Using Serverless and Docker to import Lambda Dependencies

Hi there.

I’m pretty new to this, so bare with me. I’m looking to load some dependencies and packages into a Lambda build, namely pandas, numpy, and sklearn. The goal is to use Lambda to do further automated feature engineering/preparations after I query data from Athena that SQL isn’t capable of. And yes, I realize the limitations of Lambda, but I don’t anticipate any issues with runtime or usage in this application.

So, I was going through a Stephane Maarek’s class on Lambda that made heavy use of Serverless, and using Docker to call in those dependencies while making the stack. The class didn’t go into great detail into the nuts and bolts of what was happening or generalize too much on how it could be changed for a different project application. His example was the thumbnail resize example and in that case he used I think Serverless with Docker and Pillow as the installed Dependency.

I’d like to do something extremely similar in concept; have a file taken from S3 that triggers a Lambda Function to do a transformation on that and send it to a different folder or bucket. Instead of using Pillow I’d like install Numpy, Pandas, and Sklearn.

  • In terms of the packages/dependencies is there anything else I need to change to the files, or is it really just as simple as changing out the packages that I want?
  • Does Docker need to be running on my personal machine in order for the function to work/use those dependencies, or once the stack is created it’s good to go Independence of my machine?

Again, sorry if this is a pretty basic question, but just trying to open the black box of what is the easiest, most effecient way to set up this function.

Sorry, here is an additional picture. Was just curious if I would just swap out Pillow for the dependencies I’d want to use for my Lambda function

You don’t need any of this. You need to write a proper Dockerfile containing the stuff to run your app. And you need Docker in your machine.
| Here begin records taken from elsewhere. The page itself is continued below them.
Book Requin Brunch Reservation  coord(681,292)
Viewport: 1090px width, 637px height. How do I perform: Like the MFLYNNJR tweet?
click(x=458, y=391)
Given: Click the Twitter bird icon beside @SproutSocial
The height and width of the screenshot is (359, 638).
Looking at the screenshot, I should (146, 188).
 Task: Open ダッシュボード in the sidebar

Have you seen Container Image Support for AWS Lambda ?

So, no, with Docker you don’t need serverless-python-requirements plugin (though it’s fantastic in other scenarios).

So, your Dockerfile should be something like:

FROM public.ecr.aws/lambda/python:3.8 # you have to use an AWS lambda docker image

# WORKDIR /app # DO NOT USE IT WITH LAMBDA!!!

# set environment variables, to avoid pyc files and flushing buffer
ENV PYTHONDONTWRITEBYTECODE 1

ARG DEBIAN_FRONTEND=noninteractive

COPY_you_app_folder_ ./_you_app_folder_
COPY requirements.txt . # or pyproject.toml if using poetry, but change the RUN below accordingly
COPY .env . # contains your AWS credentials, case you need to access AWS services like S3

RUN yum update -y \
    && yum install -y --setopt install_weak_deps=false python3-pip \
    && pip3 --no-cache-dir install --upgrade pip \
    && pip3 install -r requirements.txt \
    && python3 -m build
    && pip3 install dist/*whl \
    && yum upgrade \
    && yum -y clean all \
    && rm -rf /var/cache/yum/*

COPY _your_handler_.py .

CMD ["_your_handler_._call_function_"]
# where `_call_function_()` is the function interfacing with Lambda and calling your main app.
# your handler.s3_thumbnail_generator I guess.

Of course, you could use the traditional way as taught, include your deps in requirements.txt etc.
Then if your artifact, uncompressed, got under the 250 Mb, that should be fine. But those python modules you want to use take a lot of space and you may need to read carefully Serverless Framework: Plugins.